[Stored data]

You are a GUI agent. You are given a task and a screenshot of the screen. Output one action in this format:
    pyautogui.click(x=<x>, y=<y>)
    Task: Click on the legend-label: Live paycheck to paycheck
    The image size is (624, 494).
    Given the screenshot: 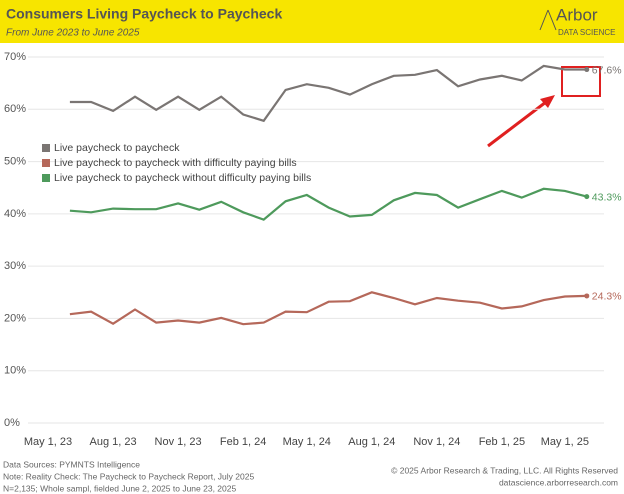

■ **TRY IT**
Convert every line of the rows above into a JSON list of strings, one string per line, omitting blank lines. Leave the pictures out of the answer.

■ **WRITTEN SOLUTION**
[
  "You are a GUI agent. You are given a task and a screenshot of the screen. Output one action in this format:",
  "    pyautogui.click(x=<x>, y=<y>)",
  "    Task: Click on the legend-label: Live paycheck to paycheck",
  "    The image size is (624, 494).",
  "    Given the screenshot: "
]